- _Requirements_
Switch "screenshot" to "capture" wherever it appears in the records below, and give the records again with nothing else changed. Leave the pictures out of your answer.
-- Data provided start --
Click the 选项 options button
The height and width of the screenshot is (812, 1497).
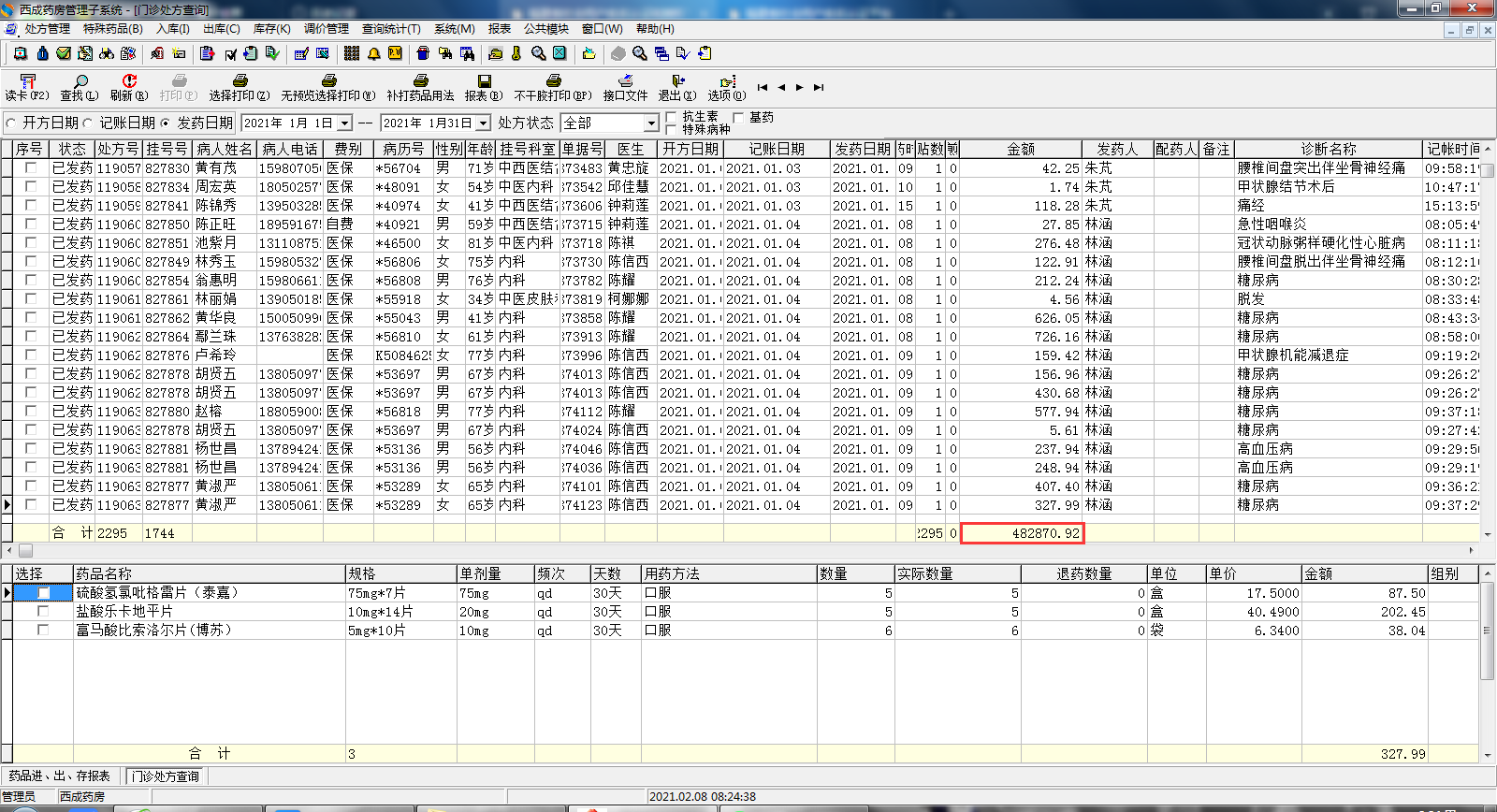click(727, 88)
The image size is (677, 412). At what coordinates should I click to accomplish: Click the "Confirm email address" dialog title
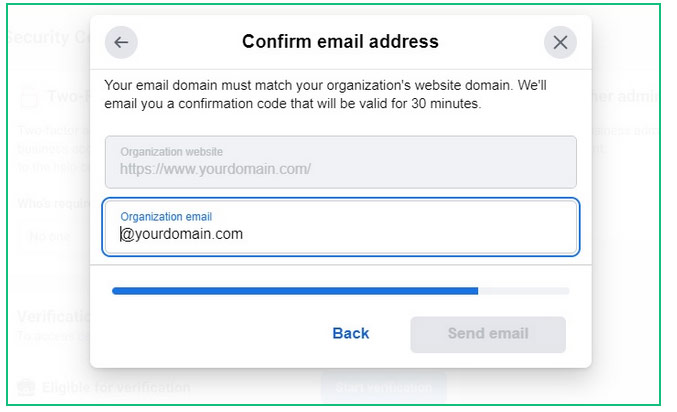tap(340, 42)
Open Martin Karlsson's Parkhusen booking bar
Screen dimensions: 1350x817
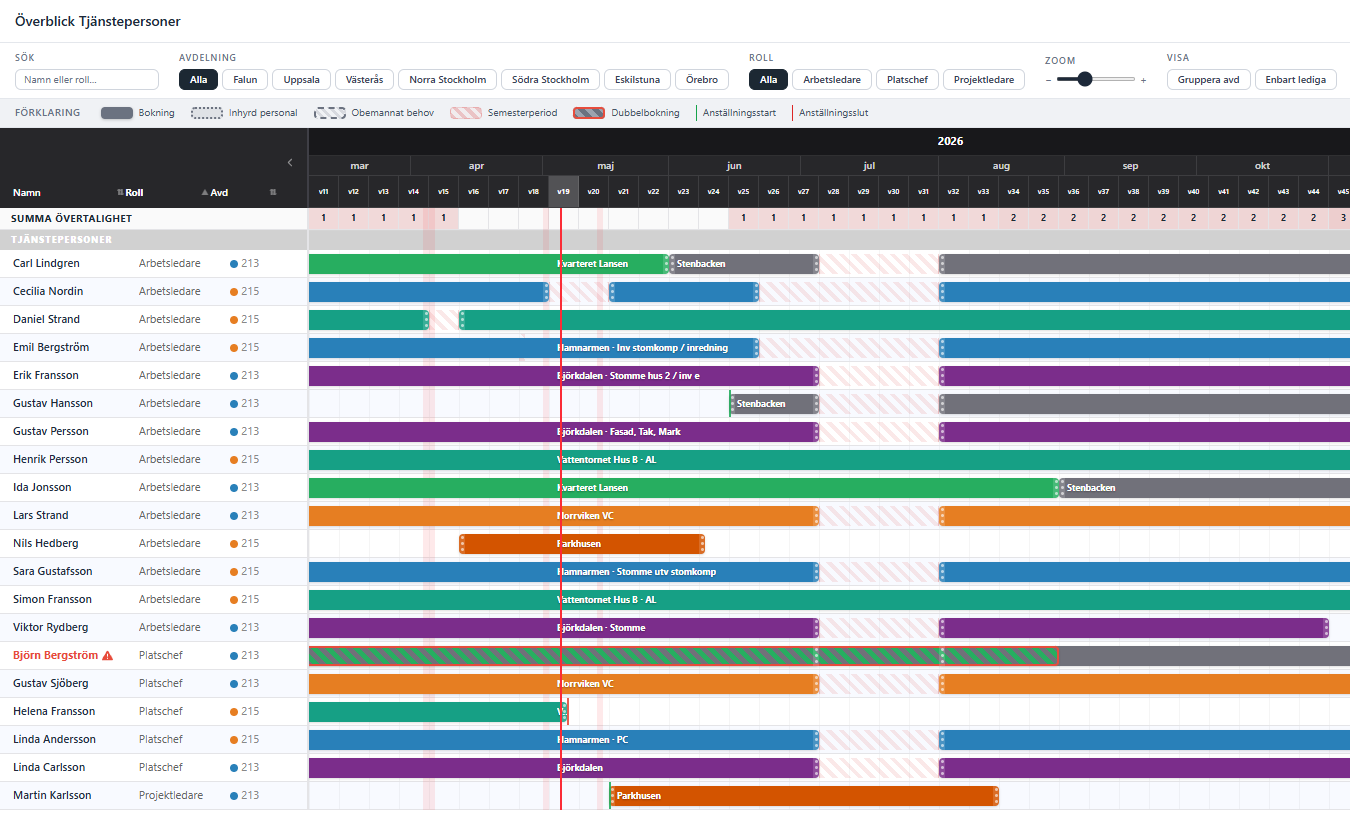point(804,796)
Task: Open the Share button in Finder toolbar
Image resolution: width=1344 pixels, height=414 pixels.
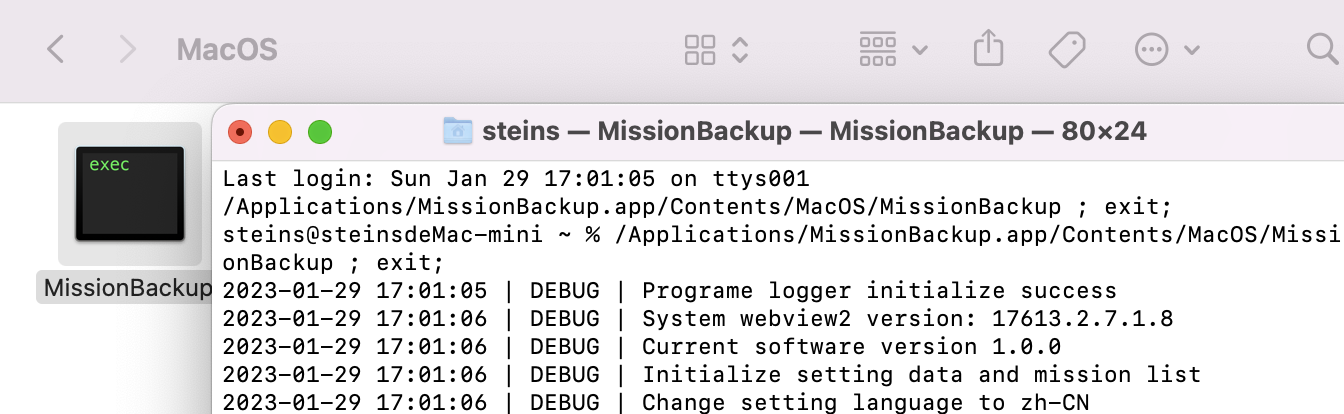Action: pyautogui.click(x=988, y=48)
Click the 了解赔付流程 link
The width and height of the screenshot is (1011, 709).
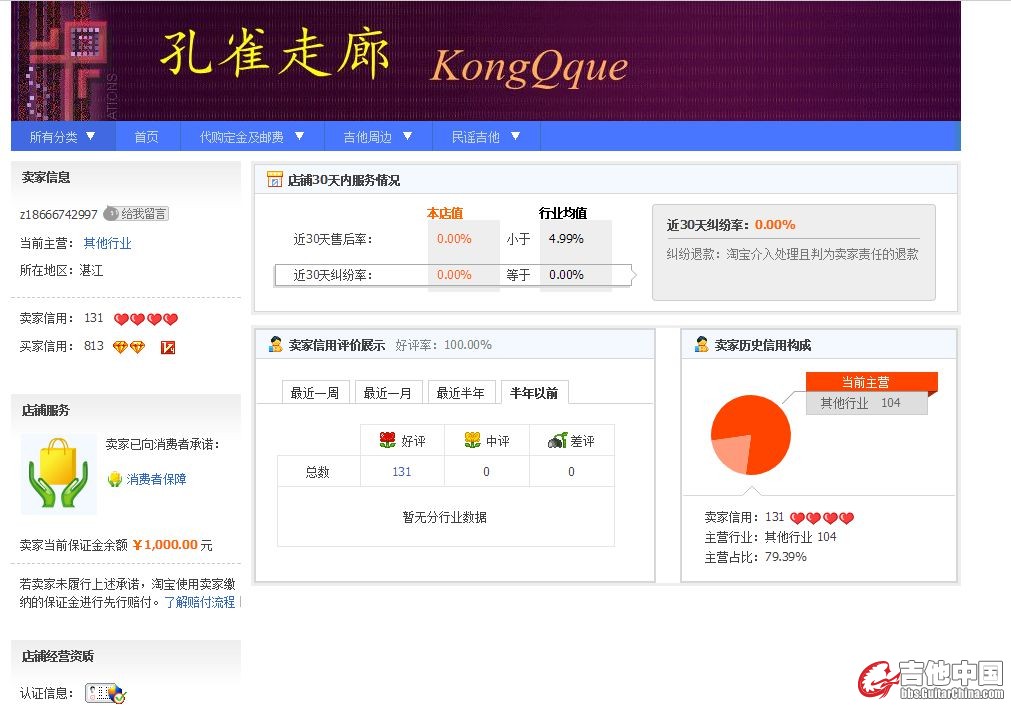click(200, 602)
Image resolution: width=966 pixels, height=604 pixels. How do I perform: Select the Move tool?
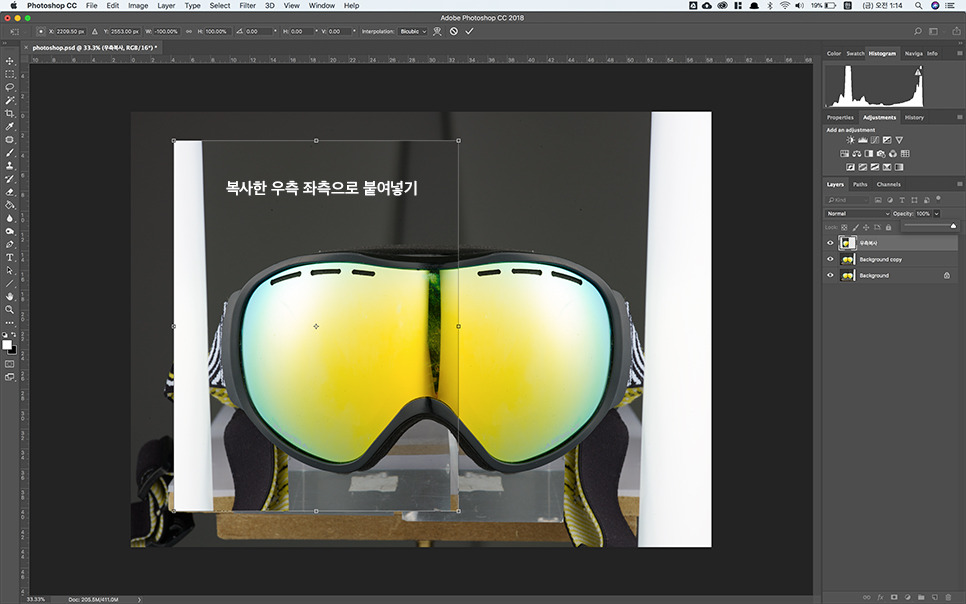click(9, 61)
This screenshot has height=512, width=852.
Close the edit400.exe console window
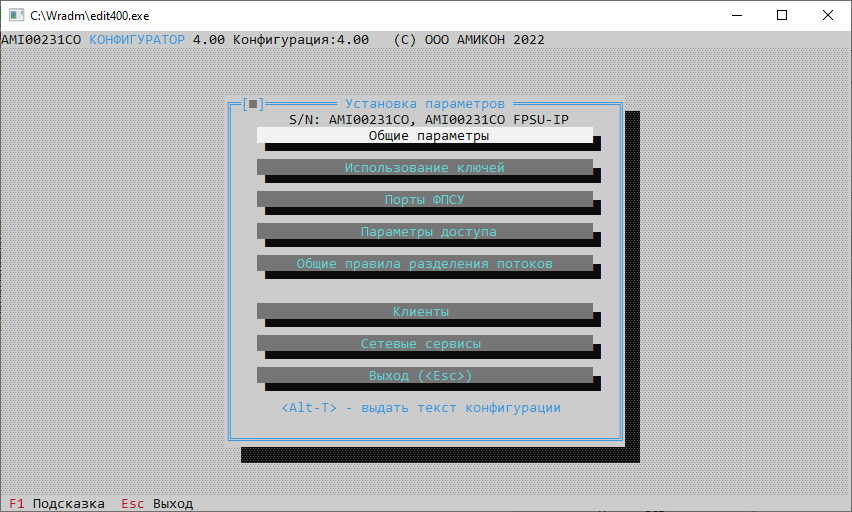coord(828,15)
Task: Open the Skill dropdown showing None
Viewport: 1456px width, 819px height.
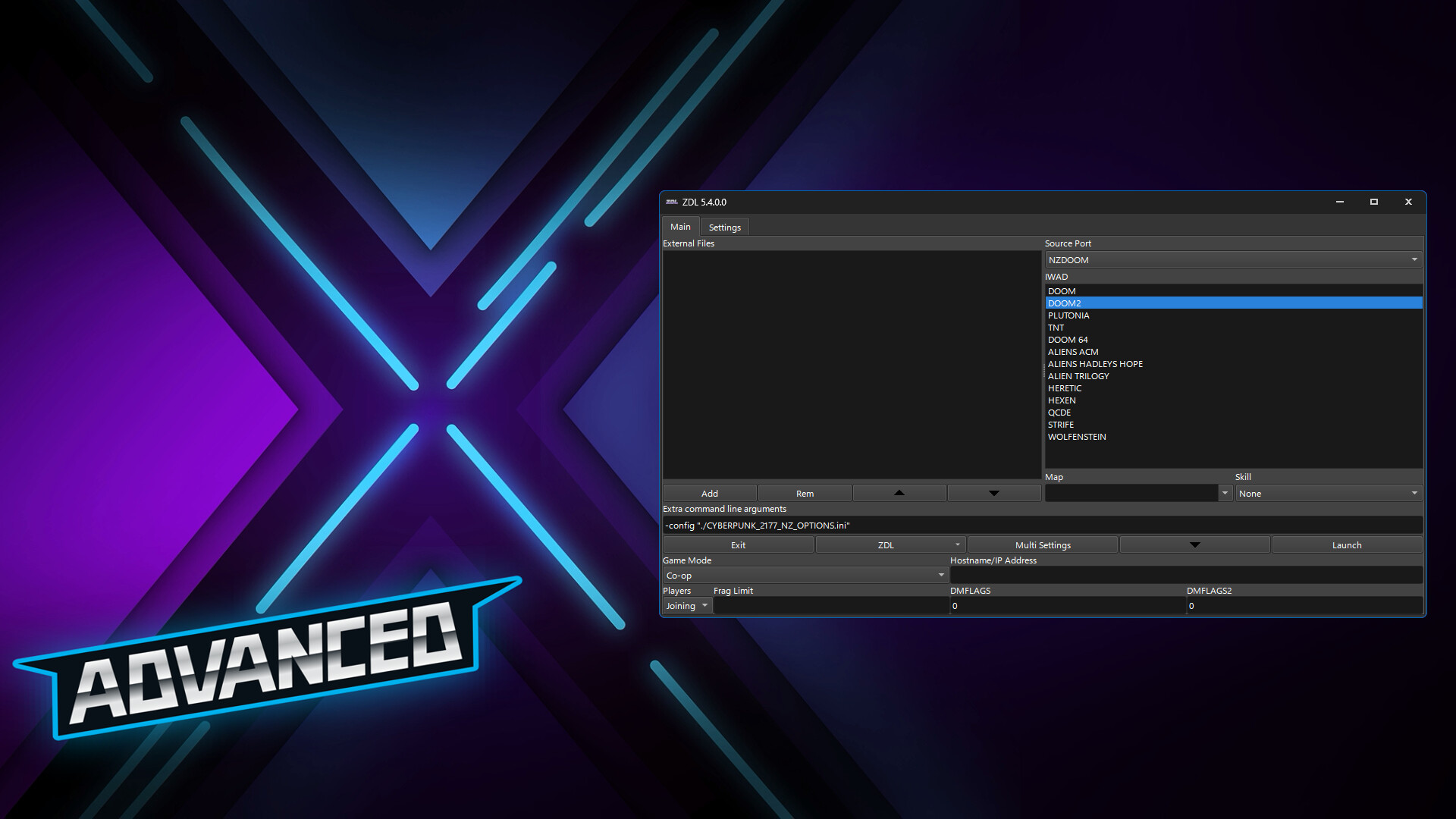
-- Data provided end --
- _Task output_
Click the 选项 options button
The height and width of the capture is (812, 1497).
click(727, 88)
The image size is (677, 412). At what coordinates should I click to accomplish: Click the "Confirm email address" dialog title
tap(340, 42)
Open Martin Karlsson's Parkhusen booking bar
Screen dimensions: 1350x817
point(804,796)
Task: Open the Share button in Finder toolbar
Image resolution: width=1344 pixels, height=414 pixels.
Action: pyautogui.click(x=988, y=48)
Click the 了解赔付流程 link
The width and height of the capture is (1011, 709).
click(200, 602)
Image resolution: width=966 pixels, height=604 pixels. How do I perform: Select the Move tool?
click(9, 61)
This capture has height=512, width=852.
Close the edit400.exe console window
coord(828,15)
Task: Open the Skill dropdown showing None
Viewport: 1456px width, 819px height.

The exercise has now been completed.